▸ Provided passage
########################################
- Born: Pentti Glan July 8, 1946 Finland
- Origin: Toronto, Ontario, Canada
- Died: November 7, 2017 (aged 71) Innisfil, Ontario, Canada
- Genres: Rock, hard rock, heavy metal, shock rock, Blues
- Occupation: Drummer
- Instrument: Drums
- Years active: 1964–2017
- Formerly of: Alice Cooper, Lou Reed, Bette Midler, Mandala, Bush, John Kay

= Pentti Glan =

Finnish-Canadian drummer (1946–2017)

Pentti "Whitey" Glan (July 8, 1946 – November 7, 2017) was a Finnish-Canadian rock drummer, best known for his work with Alice Cooper and Lou Reed.

==Musical career==
Glan's first serious band was the Canadian soul band The Rogues (later called Mandala) which he formed with keyboardist Josef Chirowski and bassist Don Elliot; they had worked together in other bands like Whitey & The Roulettes (which also featured guitarist Mike McKenna). Mandala had their first hit single with "Opportunity" with original singer George Olliver, recorded at Chess Records.

In 1966 Glan played several shows with Mandala in Ontario and recorded the first two demo songs of his career ("I Can't Hold Out No Longer" and "I'll Make It Up To You"). Roy Kenner had replaced George Olliver. When they played their first shows in the USA they performed at the Whisky a Go Go. They recorded their only album Soul Crusade in 1968 which produced a hit single ("Loveitis") but they disbanded in 1969 after several line-up changes and poor album sales.
########################################
▸ Information given
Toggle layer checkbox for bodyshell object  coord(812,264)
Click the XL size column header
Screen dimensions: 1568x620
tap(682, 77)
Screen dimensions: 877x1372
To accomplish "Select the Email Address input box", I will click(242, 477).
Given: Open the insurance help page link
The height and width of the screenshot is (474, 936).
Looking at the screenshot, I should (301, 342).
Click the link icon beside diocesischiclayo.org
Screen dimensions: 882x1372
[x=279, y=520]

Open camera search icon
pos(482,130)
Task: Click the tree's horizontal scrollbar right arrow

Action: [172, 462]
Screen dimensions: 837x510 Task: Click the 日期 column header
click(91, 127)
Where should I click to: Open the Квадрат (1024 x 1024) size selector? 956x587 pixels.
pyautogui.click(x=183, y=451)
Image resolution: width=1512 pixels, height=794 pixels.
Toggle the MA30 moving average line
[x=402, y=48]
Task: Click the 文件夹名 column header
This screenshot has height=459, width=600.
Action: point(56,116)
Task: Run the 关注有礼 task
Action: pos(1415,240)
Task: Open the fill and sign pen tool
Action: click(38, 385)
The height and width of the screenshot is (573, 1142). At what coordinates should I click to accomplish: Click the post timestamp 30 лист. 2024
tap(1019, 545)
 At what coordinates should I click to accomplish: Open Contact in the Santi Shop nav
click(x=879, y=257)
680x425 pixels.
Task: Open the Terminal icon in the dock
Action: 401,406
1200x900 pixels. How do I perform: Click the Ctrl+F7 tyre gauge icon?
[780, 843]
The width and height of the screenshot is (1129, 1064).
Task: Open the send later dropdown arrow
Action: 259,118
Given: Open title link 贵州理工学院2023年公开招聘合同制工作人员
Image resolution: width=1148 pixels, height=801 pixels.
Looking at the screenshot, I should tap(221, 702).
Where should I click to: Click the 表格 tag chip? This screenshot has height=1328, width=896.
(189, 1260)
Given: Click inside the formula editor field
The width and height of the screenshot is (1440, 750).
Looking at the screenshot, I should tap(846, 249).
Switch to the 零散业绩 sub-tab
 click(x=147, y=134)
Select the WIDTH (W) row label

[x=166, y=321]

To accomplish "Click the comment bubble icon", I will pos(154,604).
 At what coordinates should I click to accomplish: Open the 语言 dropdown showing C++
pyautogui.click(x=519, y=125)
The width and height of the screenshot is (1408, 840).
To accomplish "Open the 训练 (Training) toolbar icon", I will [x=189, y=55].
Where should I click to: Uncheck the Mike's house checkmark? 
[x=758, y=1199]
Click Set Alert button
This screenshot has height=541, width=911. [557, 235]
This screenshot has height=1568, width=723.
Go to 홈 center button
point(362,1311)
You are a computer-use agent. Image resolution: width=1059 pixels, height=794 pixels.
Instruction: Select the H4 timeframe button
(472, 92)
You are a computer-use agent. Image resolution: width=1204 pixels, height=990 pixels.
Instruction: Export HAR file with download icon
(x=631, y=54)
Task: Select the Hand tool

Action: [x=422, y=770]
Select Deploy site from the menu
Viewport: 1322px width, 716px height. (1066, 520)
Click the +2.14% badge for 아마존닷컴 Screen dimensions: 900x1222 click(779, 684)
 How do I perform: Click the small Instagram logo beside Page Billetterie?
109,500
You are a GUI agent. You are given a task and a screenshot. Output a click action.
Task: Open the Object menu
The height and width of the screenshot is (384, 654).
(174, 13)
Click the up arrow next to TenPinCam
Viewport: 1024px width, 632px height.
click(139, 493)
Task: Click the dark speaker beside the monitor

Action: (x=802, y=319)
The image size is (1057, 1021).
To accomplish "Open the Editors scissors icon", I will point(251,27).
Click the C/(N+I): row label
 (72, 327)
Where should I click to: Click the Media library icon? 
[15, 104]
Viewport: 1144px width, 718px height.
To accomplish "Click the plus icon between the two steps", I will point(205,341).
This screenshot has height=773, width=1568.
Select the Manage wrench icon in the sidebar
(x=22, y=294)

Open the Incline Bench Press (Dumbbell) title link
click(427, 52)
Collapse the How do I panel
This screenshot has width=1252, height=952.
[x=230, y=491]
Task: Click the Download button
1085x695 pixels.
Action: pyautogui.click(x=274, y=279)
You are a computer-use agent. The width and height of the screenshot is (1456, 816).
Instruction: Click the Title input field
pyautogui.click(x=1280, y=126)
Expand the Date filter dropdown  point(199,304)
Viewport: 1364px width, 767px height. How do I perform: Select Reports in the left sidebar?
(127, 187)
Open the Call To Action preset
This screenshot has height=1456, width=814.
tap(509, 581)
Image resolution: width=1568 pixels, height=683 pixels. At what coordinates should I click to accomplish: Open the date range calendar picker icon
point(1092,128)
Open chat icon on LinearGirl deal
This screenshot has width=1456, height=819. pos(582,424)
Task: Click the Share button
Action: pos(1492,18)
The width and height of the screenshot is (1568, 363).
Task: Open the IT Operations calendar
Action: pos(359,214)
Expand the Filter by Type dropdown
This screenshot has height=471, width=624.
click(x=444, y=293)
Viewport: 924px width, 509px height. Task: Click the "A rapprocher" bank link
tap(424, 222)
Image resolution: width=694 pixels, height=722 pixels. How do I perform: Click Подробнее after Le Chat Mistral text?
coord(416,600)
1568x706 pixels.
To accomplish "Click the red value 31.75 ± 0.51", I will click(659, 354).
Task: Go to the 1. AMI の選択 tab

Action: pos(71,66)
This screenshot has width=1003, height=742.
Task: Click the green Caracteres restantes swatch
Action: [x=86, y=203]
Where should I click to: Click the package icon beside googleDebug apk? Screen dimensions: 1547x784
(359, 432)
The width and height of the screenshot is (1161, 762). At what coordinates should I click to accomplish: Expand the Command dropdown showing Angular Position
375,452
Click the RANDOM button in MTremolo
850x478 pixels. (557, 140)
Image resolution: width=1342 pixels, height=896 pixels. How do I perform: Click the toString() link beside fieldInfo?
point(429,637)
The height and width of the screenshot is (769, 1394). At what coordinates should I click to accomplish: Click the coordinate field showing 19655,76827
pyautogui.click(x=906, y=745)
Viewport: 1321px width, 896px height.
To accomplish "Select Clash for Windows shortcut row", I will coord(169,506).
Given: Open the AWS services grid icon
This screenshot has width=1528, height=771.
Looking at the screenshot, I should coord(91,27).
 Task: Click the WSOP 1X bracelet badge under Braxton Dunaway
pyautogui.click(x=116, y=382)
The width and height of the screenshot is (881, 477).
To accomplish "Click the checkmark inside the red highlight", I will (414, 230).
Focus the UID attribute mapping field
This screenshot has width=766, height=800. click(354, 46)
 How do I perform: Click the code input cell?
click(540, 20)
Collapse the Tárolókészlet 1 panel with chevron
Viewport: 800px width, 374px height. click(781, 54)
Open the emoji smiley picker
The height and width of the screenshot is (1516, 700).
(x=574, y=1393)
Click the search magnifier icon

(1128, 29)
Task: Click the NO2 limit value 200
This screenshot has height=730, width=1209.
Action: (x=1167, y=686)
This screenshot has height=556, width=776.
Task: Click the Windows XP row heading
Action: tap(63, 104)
########################################
From the Pentti Glan biography, set down word for word the part starting with "- Born: Pentti" and going on through "Finnish-Canadian drummer (1946–2017)".

▸ Finished task
- Born: Pentti Glan July 8, 1946 Finland
- Origin: Toronto, Ontario, Canada
- Died: November 7, 2017 (aged 71) Innisfil, Ontario, Canada
- Genres: Rock, hard rock, heavy metal, shock rock, Blues
- Occupation: Drummer
- Instrument: Drums
- Years active: 1964–2017
- Formerly of: Alice Cooper, Lou Reed, Bette Midler, Mandala, Bush, John Kay

= Pentti Glan =

Finnish-Canadian drummer (1946–2017)